- First tankōbon volume cover

女の友情と筋肉
- Genre: Comedy; Slice of life;
- Written by: KANA
- Published by: Kodansha
- Imprint: Seikaisha Comics
- Magazine: Saizensen
- Original run: September 9, 2014 – April 10, 2022
- Volumes: 8

= Onna no Yūjō to Kinniku =

Japanese manga series

 (女の友情と筋肉, Onna no Yūjō to Kinniku) is a Japanese 4-panel manga series written and illustrated by KANA. It was serialized on Kodansha's Saizensen website and Twi4 Twitter account from September 2014 to April 2022, with its chapters collected in eight volumes.

==Synopsis==
The series is centered around the lives of three muscular and athletic working women. Iori Murakami, Yui Kanda and Mayu Konishi have been friends since elementary school, and now have jobs in their adolescence. The series also focuses on the trio's romantic lives.

==Characters==
- Iori Murakami (村上イオリ, Murakami Iori)

- Yui Kanda (神田ユイ, Kanda Yui)

- Mayu Konishi (小西マユ, Konishi Mayu)

==Media==
===Manga===
Written and illustrated by KANA, Onna no Yūjō to Kinniku was serialized on Kodansha's Saizensen website and Twi4 Twitter account from September 9, 2014 to April 10, 2022. Its chapters were collected in eight tankōbon volumes released from January 10, 2015 to May 11, 2022.

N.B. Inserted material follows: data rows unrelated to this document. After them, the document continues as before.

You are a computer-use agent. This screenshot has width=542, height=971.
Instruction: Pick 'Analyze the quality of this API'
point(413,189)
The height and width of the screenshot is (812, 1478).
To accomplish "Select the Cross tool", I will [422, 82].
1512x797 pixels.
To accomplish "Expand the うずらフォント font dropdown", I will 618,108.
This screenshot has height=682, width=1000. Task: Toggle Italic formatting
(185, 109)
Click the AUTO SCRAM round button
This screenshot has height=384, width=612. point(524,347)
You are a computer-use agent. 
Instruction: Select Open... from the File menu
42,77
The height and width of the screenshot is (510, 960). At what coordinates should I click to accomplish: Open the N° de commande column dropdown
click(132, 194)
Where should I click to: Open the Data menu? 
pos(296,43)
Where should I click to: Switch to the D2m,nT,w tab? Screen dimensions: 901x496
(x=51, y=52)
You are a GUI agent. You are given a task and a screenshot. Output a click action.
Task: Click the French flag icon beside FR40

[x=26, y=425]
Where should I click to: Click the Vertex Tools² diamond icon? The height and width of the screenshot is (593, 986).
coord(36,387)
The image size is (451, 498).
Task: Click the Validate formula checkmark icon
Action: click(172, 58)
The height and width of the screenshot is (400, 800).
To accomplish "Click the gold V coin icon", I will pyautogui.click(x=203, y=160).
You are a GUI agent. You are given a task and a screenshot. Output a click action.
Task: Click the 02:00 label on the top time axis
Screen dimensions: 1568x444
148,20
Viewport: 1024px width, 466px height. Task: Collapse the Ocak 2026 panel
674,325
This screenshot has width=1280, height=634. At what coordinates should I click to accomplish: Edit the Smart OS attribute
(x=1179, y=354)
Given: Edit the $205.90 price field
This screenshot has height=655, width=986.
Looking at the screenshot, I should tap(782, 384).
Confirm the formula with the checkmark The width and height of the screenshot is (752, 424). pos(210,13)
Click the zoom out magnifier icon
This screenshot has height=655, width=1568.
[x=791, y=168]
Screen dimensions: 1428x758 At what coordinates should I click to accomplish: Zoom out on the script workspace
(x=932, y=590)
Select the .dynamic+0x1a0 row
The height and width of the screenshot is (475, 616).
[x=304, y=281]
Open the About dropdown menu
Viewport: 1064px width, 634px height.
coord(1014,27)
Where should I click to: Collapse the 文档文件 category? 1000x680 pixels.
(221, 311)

| No. | Release date | ISBN |
|---|---|---|
| 1 | January 10, 2015 | 978-4-06-369521-2 |
| 2 | June 11, 2015 | 978-4-06-369533-5 |
| 3 | December 19, 2015 | 978-4-06-369541-0 |
| 4 | May 27, 2016 | 978-4-06-369548-9 |
| 5 | February 10, 2017 | 978-4-06-369563-2 |
| 6 | May 24, 2017 | 978-4-06-369574-8 |
| 7 | August 11, 2019 | 978-4-06-517428-9 |
| 8 | May 11, 2022 | 978-4-06-528072-0 |

===Stage play===
A stage play adaptation ran in the Stella Ball at the Shinagawa Prince Hotel in Tokyo between September 16–25, 2022 and at the Cool Japan Park Osaka TT Hall in Osaka between October 1–2, 2022. The play starred Yuta Fukuda, Kento Tomioka, and Ruito Aoyagi as the three lead characters. A second play featuring the cast reprising their roles was held in the same cities between May 17 and June 9, 2024.

==Reception==
The series was ranked eighth in the 2016 edition of Takarajimasha's Kono Manga ga Sugoi! guidebook list of the best manga for female readers.